According to Medvedev, Russia is in full compliance with the armistice terms brokered by President Sarkozy in Georgia (August-September 2008). Russian troops withdrew to their previous positions, albeit “the way Russia defined those positions.” In Medvedev’s interpretation, the armistice left Russia free to recognize Abkhazia and South Ossetia as “states” and deploy more troops there. Thus “the plan, Medvedev-Sarkozy, worked out, it stopped the war….The plan has been implemented one hundred percent.” Medvedev’s clinching argument, “I simply do not listen to other interpretations because I regard them as wrong,” will remind the French of Monsieur Prudhomme [cartoon character] with his tautology: “This is my view and I agree with it” (“c’est mon avis et je le partage”).

Retrospectively, Medvedev makes clear that Russia never honored Georgia’s territorial integrity. He even seems genuinely to fail to understand the problem. Thus he claims that Russian “peacekeeping” troops were “defending their land” in South Ossetia when they came under attack in 2008. He justifies Russia’s intervention in Abkhazia and South Ossetia on the grounds that “these territories had existed for a long time with their own governments, and had already declared their statehood” long before 2008. He mentions neither Russia’s official recognition of Georgia’s territorial integrity until 2008, nor Russia’s troops in the two territories despite that legal pretense.

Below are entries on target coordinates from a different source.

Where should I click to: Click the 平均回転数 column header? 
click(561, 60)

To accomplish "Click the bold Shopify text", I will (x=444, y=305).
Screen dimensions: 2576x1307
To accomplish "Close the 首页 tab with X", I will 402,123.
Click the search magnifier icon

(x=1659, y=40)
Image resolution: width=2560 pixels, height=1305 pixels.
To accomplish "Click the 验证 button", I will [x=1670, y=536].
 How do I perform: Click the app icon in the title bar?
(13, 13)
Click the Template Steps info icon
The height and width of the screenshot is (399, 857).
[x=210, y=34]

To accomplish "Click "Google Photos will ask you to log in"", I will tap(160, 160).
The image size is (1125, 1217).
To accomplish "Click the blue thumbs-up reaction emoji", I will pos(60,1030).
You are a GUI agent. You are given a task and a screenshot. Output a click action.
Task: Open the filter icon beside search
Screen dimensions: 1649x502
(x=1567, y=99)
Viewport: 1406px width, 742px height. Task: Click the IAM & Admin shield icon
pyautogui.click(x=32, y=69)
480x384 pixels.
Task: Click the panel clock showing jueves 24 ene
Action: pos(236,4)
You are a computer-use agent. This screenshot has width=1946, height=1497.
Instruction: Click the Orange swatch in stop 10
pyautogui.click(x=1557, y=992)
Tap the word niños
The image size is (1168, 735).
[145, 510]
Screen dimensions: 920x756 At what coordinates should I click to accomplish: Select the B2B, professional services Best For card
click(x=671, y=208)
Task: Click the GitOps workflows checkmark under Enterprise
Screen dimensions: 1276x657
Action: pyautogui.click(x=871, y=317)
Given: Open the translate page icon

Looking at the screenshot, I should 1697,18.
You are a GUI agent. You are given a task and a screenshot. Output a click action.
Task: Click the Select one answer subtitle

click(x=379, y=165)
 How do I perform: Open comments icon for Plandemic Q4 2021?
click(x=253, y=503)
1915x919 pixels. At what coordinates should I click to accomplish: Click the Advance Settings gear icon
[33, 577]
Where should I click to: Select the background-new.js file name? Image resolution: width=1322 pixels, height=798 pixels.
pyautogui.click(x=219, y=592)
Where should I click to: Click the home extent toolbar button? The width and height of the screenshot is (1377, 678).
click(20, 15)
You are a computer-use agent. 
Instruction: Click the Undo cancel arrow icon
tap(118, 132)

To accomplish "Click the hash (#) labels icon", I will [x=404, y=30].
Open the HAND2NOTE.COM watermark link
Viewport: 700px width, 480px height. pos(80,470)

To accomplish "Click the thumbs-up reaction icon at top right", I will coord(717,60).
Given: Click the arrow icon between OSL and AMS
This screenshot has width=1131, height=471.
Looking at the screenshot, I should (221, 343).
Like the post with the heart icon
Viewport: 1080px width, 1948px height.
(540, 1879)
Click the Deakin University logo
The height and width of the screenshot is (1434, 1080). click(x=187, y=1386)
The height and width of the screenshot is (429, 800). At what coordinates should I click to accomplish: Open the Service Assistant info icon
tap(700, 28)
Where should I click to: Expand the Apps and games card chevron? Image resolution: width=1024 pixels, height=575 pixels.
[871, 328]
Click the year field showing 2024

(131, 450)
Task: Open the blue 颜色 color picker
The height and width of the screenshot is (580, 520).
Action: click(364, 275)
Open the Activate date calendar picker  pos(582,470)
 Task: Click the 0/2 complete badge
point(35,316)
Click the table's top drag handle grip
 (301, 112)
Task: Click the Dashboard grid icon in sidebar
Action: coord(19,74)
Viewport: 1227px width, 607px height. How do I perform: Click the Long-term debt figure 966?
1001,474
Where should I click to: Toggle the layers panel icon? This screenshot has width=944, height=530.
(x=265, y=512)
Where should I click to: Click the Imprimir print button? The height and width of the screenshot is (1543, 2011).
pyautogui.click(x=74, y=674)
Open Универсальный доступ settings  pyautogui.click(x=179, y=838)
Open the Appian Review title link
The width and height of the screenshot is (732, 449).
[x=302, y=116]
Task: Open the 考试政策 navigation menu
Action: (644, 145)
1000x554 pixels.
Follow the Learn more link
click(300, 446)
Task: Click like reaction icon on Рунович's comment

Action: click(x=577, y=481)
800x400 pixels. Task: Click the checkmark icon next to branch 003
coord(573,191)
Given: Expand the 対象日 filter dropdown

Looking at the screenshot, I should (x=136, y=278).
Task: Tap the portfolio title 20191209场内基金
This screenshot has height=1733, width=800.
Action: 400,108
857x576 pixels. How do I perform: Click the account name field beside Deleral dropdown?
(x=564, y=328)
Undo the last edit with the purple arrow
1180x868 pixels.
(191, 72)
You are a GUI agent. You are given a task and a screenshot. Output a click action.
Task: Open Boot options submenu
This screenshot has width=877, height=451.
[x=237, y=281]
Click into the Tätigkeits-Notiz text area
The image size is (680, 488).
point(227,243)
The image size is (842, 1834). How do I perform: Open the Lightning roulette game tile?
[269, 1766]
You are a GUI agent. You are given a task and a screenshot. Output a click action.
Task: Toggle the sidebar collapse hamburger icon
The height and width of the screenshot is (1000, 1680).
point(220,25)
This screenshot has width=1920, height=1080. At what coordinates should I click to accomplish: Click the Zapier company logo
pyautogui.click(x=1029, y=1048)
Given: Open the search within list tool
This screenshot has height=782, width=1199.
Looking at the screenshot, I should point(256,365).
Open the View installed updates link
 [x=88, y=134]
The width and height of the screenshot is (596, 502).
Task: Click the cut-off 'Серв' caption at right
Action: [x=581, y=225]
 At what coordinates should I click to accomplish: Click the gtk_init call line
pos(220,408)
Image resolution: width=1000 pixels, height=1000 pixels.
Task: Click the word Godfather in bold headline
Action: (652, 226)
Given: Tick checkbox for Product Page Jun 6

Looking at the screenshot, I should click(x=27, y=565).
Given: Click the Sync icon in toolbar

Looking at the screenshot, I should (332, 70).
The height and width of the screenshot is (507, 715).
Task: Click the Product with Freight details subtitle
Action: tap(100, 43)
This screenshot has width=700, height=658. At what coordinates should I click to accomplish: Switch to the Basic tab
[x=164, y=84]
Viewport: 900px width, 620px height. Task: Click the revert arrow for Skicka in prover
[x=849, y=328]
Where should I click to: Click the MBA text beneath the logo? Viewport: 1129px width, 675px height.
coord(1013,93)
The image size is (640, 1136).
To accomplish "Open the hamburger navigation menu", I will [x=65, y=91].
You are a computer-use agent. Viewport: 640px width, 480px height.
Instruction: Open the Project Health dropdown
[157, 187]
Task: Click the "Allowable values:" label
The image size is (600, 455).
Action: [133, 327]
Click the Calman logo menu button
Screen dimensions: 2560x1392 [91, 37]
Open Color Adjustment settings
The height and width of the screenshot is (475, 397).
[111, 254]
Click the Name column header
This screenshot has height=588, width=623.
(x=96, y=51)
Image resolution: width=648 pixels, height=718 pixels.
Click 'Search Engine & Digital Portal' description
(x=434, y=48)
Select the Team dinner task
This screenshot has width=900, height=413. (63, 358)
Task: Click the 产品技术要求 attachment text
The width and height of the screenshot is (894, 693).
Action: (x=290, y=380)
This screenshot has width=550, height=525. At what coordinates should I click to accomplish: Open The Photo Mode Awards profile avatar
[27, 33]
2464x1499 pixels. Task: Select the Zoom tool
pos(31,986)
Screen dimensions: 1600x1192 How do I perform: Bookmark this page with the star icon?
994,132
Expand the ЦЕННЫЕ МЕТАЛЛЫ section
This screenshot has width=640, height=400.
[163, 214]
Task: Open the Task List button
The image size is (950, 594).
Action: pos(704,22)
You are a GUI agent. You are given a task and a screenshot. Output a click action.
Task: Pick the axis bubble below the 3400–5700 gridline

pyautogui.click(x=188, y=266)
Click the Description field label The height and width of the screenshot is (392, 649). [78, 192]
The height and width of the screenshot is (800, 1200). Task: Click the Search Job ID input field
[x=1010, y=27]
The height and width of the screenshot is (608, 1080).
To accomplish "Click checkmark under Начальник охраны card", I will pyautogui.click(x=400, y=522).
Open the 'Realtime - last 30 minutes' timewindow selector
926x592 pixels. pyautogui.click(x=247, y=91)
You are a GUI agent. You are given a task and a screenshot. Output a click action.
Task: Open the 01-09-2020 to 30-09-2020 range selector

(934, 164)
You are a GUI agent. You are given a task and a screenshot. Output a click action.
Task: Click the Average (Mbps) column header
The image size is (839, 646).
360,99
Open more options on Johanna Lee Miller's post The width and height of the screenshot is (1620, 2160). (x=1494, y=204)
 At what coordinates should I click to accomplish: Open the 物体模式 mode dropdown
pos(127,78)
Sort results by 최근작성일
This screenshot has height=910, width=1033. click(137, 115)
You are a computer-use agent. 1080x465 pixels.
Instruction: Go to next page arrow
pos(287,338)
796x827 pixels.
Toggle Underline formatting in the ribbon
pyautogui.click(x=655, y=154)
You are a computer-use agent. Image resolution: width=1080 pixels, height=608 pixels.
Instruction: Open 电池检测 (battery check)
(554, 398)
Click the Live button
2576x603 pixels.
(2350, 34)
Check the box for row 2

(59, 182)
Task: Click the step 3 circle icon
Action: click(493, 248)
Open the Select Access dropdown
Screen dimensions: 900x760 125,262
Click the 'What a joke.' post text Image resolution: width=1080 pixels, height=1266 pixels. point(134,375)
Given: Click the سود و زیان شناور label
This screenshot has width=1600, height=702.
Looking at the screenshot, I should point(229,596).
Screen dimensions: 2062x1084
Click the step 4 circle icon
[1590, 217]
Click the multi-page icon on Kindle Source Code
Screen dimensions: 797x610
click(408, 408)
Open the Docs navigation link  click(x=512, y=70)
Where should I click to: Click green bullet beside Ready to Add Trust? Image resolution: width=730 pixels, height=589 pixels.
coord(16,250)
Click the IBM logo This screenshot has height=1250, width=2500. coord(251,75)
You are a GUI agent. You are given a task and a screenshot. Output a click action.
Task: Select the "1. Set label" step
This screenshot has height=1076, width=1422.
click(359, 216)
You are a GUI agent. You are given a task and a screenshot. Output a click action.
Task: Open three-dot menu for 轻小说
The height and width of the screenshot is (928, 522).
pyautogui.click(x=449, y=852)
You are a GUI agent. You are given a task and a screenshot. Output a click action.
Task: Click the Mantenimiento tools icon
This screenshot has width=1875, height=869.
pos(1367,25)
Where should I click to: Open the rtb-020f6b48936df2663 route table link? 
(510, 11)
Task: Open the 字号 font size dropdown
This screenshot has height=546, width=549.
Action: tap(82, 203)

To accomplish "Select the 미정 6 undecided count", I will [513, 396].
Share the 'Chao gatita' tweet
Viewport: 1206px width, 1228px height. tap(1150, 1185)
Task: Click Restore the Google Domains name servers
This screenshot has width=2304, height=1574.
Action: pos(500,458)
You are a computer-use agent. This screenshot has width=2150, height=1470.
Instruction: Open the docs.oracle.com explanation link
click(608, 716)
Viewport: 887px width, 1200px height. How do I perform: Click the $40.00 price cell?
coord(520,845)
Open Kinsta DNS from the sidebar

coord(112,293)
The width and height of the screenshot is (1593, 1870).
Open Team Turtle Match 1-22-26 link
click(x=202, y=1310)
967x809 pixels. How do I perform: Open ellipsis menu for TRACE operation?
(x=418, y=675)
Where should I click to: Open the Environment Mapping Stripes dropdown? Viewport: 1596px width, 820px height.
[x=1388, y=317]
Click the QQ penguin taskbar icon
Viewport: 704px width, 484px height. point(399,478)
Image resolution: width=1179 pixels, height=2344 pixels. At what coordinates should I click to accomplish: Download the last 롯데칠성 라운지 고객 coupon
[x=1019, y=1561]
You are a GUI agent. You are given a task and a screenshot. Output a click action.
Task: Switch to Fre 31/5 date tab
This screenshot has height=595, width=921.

Oblivious to legal considerations, he claims that Georgia committed “aggression” in 2008 against Russia, South Ossetia, the “peacekeepers,” and against “our citizens” (i.e., South Ossetian residents “passportized” by Russia).

All this can serve to justify military occupation and ethnic cleansing; but it also reflects poor legal culture, reluctance to honor borders and sovereignties, and ultimately a Russian proprietary sense about territories and populations. Russia’s “recognition” of South Ossetia since 2008 seems as vague and conditional as the recognition of Georgia’s sovereignty prior to 2008. Asked whether South Ossetia might “join” the Russian Federation in the future, Medvedev replies: “We cannot now predict how things will develop. But there are no legal or factual prerequisites for it [joining] at this time.” Putin responded in a similar vein recently, to young supporters at Camp Seliger). Asked whether South Ossetia might enter the Russian Federation, Putin replied: too early to tell now, “the people will decide” (Interfax, August 1; Nezavisimaya Gazeta, August 3).

The Kremlin had initiated this interview for Medvedev to reach three major audiences (see above) on a well-calculated timing. The Russian president, however, seemed unable to capitalize on the opportunity with any of the target audiences.